Sunday, 2 August 2009

Britain's low-carbon bonanza will go to foreign firms

Tricia Holly Davis
The blueprint for Britain’s green revolution was launched this month at a low-carbon bus factory in Surrey.
Yet as the government attempts to cut emissions and build a low-carbon energy system, the bus plant is likely to be a rare example of homegrown green manufacturing. Today Britain is almost entirely dependent on foreign multinationals to provide the equipment and expertise needed to decarbonise the country. And despite the government’s grand plans, industry executives say it has failed to remove the barriers that have restricted the growth of new firms.
Vestas is a good example. Last week the Danish firm decided to close Britain’s only large factory that makes parts for wind turbines. Workers staged a sit-in protest against the closure and remain at the plant this weekend. The company said it was moving production to America where the demand for onshore wind power was stronger.
“The whole idea of this huge green British industry is a lot of hype,” said Peter Hunter of NEG Micon UK, which built the plant before it was bought by Vestas.
The government has put wind energy at the centre of its plans to remake Britain’s energy infrastructure. Crucially, though, the bane of the industry — planning — remains unresolved. The average onshore windfarm takes two years to get planning approval, one of Vestas’ biggest complaints. The government’s new Infrastructure Planning Commission, which will decide on big applications, should help speed up offshore wind projects but won’t help onshore developers. The commission can only decide on projects of 50MW or greater; the average onshore project is 30MW. Furthermore, the Tories have opposed the planning commission and have vowed to overhaul it.
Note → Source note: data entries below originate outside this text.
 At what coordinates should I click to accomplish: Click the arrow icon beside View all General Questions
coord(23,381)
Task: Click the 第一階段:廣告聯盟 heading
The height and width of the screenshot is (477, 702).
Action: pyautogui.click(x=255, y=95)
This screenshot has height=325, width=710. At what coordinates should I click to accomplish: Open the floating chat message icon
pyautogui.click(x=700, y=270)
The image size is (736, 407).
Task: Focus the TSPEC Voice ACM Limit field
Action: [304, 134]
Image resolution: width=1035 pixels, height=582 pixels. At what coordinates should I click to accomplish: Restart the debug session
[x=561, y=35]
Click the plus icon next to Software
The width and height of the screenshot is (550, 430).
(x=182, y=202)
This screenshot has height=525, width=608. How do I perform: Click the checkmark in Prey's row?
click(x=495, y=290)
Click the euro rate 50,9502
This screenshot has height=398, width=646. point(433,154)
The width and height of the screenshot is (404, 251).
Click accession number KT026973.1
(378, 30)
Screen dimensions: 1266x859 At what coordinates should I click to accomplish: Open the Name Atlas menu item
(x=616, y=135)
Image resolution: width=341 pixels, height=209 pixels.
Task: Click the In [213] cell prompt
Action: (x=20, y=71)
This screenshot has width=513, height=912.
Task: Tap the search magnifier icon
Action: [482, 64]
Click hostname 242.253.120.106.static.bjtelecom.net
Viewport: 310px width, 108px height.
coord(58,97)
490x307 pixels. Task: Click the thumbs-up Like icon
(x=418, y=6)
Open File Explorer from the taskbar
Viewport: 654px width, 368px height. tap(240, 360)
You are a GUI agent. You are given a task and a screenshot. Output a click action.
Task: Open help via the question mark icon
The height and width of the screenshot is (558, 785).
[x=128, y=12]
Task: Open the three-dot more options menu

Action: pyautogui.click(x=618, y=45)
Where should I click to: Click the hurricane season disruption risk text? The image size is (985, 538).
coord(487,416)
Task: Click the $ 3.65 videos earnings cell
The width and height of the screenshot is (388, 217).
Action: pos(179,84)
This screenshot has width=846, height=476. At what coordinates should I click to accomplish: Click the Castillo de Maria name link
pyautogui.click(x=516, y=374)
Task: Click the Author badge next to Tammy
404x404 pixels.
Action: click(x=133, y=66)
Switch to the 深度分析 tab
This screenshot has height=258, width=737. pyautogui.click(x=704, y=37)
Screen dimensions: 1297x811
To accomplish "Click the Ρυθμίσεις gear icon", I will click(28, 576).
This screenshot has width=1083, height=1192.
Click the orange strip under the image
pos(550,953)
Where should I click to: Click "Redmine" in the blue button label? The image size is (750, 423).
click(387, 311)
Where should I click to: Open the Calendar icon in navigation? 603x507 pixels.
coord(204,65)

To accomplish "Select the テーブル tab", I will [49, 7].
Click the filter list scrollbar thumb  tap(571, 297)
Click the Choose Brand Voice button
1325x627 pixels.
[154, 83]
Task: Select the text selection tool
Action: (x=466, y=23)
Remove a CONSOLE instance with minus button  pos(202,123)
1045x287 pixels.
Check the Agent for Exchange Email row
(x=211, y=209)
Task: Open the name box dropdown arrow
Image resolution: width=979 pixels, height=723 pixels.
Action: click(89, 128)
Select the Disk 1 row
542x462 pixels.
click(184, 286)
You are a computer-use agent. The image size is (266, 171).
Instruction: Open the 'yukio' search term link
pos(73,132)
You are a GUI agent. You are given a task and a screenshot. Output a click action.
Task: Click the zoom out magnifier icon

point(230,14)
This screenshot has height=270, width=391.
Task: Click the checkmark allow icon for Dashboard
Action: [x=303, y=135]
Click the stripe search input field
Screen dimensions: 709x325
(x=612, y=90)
Critics say it is little surprise, then, that Britain — endowed with enormous offshore wind-power potential — doesn’t have a single homegrown company to provide for the market. Our continental neighbours Denmark, Germany and Spain, on the other hand, are home to six of the world’s top 10 turbine manufacturers and employ 80,000 people in the wind sector. Britain employs 4,000.
The accountancy firm Ernst & Young recently warned that if Britain didn’t resolve the planning issue it would risk a huge drop in investment, with only £53 billion invested by 2015 compared with the £90 billion projected. As a result, it said, Britain would miss its 2020 renewable-energy targets and create 40,000 fewer green jobs.
In the meantime, Britain remains vulnerable to the whims of foreign manufacturers which will, naturally, set up where they can make the most money with the least hassle. Mark Wilson, of the advisory firm Catalyst Corporate Finance, said: “A reliance on overseas investors is alarming for two reasons. First, there is a risk that our clean energy infrastructure won’t get built if investors turn their attention to more lucrative markets, as Vestas has done, and we will therefore miss our renewables targets. Second, most of the returns would flow out of Britain to overseas firms.” According to Nathan Goode, of accountants Grant Thornton, this is already happening under the UK’s renewables obligation certificate (ROC) scheme, the government’s main subsidy programme to encourage the building of low-carbon energy plants.
In April’s budget, the government ratcheted up the ROCs payable to offshore wind, tidal and biomass developers. Goode said the move has had unintended consequences. “The extra subsidy just pays for price inflation on turbines that are being manufactured abroad,” he said. “The money is actually leaking out of the British economy.”
The price of ROCs is also unpredictable. Under the scheme, utilities must source an annually increasing percentage of their energy from clean sources such as wind. They can either buy ROCs from renewable developers to meet their obligation or pay a fine into a central fund that is distributed to providers of clean energy. Utilyx, an energy consultancy, said the value of ROCs could drop by two-thirds, from £18 per kilowatt hour to as little as £5 over the next three years as more projects come onstream. This would be a huge blow for renewable-energy firms dependent on that income.
A recent report by the Institute for Public Policy Research said the government could replace ROCs with more straightforward subsidy programmes that have proved effective elsewhere — such as Germany’s feed-in tariffs or the Danish system of loan guarantees given to projects that use Danish-made turbines.
“Without some radical changes, the only thing likely to land on British shores is the cable bringing in the power,” said Hunter.
GREEN IDEA
Being aware of our energy consumption, like learning a language, would be a lot easier if we were taught from an early age. The inventors of Power-Hog, entrants in the Greener Gadget Competition, think they can help. They have created a piggy bank with a twist. Plug the Power-Hog’s tail into the outlet and whichever electric device you want to use into the snout. Children drop a coin in its back and are given 30 minutes of television or video-game time. Of course, the bright bulbs might just work out how to unplug the Hog and bypass this clever invention.